What you have to do: Collect each line of the entries below that contains the string "breadcrumb", copying the full line. Match case exactly.

[Start of Raw records]

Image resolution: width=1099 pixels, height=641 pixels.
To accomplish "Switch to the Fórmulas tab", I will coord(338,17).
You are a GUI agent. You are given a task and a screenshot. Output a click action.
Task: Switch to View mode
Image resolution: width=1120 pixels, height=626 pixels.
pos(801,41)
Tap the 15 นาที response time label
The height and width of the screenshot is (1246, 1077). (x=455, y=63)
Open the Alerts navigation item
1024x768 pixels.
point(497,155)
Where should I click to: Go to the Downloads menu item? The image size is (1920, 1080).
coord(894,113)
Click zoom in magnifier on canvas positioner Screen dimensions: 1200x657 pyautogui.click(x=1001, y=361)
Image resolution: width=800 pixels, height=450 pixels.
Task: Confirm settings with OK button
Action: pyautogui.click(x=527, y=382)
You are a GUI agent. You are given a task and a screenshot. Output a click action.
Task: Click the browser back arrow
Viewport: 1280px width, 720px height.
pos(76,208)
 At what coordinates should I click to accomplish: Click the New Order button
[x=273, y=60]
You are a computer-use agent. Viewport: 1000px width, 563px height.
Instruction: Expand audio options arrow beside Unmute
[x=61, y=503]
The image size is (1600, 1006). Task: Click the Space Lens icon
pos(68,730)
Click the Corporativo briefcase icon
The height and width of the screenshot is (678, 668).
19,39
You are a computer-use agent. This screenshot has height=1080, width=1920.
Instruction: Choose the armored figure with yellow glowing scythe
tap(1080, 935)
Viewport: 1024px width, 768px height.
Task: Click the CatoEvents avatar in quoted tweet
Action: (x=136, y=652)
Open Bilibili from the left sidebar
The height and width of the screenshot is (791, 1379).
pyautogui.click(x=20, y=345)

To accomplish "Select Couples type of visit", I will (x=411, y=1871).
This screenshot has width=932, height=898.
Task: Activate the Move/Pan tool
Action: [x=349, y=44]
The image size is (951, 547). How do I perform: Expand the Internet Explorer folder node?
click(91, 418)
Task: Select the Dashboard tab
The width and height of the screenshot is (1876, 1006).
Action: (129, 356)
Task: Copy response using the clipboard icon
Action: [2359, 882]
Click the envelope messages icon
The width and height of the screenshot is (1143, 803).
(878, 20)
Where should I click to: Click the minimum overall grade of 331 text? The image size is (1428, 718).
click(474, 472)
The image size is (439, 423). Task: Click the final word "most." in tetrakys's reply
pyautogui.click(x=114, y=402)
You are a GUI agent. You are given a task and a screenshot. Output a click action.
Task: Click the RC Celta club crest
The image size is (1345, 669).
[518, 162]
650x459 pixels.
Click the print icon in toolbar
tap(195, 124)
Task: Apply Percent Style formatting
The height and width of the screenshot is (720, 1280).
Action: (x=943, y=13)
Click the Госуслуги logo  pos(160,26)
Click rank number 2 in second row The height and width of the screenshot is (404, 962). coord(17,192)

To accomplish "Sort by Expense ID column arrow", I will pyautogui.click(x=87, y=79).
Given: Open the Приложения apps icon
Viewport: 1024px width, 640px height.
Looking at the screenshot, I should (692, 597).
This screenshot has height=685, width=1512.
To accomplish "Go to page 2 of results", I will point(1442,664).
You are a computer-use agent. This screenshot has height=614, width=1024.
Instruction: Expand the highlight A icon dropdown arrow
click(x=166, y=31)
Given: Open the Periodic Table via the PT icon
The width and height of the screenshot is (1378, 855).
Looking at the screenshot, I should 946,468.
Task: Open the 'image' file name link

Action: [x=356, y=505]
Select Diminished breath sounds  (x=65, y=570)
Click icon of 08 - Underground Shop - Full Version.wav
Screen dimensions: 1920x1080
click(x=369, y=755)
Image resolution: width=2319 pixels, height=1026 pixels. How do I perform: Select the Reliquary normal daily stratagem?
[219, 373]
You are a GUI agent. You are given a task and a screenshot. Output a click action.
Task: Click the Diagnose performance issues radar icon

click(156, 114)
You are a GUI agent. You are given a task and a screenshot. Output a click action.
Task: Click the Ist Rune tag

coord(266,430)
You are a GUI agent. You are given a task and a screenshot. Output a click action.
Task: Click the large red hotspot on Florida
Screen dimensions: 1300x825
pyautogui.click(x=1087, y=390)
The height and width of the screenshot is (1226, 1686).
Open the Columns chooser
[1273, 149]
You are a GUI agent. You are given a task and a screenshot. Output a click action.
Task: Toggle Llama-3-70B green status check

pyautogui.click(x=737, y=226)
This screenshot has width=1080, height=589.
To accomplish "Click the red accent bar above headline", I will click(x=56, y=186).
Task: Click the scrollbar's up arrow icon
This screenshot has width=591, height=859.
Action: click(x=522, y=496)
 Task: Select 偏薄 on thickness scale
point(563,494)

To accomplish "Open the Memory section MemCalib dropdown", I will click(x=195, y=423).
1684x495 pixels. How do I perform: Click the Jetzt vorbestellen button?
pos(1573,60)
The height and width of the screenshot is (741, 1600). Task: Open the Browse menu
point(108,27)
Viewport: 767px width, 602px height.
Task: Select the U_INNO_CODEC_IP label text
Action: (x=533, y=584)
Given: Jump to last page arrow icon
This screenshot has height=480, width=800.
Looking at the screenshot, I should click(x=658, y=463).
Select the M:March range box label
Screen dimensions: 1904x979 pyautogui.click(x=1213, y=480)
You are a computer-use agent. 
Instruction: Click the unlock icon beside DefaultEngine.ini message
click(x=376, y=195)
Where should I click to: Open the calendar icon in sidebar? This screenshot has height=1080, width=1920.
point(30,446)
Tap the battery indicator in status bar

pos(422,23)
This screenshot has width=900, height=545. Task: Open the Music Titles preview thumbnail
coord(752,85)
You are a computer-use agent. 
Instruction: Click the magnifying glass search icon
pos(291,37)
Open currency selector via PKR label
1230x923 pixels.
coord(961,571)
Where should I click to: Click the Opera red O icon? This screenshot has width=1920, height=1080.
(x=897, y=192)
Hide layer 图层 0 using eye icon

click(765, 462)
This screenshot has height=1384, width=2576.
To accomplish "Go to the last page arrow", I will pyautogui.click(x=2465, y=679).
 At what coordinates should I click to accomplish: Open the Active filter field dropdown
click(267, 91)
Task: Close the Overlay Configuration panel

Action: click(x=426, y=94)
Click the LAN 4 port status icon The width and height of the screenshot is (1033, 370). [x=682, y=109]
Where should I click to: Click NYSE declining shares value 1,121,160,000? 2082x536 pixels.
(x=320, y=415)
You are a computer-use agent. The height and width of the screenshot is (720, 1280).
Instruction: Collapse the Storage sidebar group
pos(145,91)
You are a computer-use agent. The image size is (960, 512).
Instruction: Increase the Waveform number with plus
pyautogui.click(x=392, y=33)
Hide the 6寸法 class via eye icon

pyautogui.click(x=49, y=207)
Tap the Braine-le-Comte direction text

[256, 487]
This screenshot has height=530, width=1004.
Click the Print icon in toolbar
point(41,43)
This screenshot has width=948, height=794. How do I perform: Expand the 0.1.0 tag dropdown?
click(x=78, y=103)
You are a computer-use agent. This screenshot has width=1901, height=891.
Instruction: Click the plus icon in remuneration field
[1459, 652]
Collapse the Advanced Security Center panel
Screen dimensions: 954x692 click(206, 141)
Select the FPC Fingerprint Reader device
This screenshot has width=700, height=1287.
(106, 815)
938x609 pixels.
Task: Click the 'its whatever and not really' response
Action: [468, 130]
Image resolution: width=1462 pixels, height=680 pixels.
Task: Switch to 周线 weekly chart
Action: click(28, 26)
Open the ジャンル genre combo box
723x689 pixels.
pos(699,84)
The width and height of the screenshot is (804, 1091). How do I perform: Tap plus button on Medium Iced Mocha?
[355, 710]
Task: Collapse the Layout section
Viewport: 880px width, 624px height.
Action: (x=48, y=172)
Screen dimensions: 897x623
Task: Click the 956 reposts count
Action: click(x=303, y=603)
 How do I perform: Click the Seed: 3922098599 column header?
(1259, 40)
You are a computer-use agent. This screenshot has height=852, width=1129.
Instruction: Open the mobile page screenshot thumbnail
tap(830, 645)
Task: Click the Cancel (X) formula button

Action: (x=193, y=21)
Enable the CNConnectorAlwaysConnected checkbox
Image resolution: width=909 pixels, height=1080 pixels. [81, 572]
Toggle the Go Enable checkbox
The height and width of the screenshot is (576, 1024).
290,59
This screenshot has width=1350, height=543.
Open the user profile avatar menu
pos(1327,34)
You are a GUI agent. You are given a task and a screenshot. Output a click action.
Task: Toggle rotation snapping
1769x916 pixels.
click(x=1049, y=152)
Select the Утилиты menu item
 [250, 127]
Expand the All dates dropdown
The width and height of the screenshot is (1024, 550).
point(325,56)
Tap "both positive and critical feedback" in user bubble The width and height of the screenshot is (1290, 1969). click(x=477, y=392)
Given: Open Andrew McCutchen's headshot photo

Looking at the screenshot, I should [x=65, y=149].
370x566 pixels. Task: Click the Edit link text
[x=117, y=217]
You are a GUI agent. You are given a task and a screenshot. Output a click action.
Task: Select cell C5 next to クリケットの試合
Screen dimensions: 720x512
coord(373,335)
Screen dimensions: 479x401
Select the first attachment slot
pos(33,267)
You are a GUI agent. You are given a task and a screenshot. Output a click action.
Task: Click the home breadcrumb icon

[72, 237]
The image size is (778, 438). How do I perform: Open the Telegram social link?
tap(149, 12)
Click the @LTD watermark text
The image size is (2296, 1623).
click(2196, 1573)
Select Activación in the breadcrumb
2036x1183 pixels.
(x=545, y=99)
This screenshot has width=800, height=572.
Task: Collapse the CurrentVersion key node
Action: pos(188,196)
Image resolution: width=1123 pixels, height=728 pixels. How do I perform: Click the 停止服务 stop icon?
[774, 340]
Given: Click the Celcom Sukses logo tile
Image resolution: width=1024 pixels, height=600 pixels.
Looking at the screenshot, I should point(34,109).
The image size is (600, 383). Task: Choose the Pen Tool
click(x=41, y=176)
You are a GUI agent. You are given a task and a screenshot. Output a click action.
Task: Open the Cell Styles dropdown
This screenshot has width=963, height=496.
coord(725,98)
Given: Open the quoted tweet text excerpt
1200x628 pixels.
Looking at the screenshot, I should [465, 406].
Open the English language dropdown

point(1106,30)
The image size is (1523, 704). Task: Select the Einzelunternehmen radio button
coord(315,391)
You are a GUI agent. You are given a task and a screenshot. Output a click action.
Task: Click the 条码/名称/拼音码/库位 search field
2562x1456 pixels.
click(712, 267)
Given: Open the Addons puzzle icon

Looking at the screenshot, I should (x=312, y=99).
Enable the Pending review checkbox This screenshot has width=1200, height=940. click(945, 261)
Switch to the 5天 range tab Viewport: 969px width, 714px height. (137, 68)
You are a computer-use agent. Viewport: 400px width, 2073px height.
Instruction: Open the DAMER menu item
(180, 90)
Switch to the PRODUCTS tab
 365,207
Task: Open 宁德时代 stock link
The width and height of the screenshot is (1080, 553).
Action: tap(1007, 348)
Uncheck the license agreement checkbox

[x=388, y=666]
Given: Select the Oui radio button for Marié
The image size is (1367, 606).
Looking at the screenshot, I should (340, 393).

[End of Raw records]

Completed exercise:
Task: Click the home breadcrumb icon
Select Activación in the breadcrumb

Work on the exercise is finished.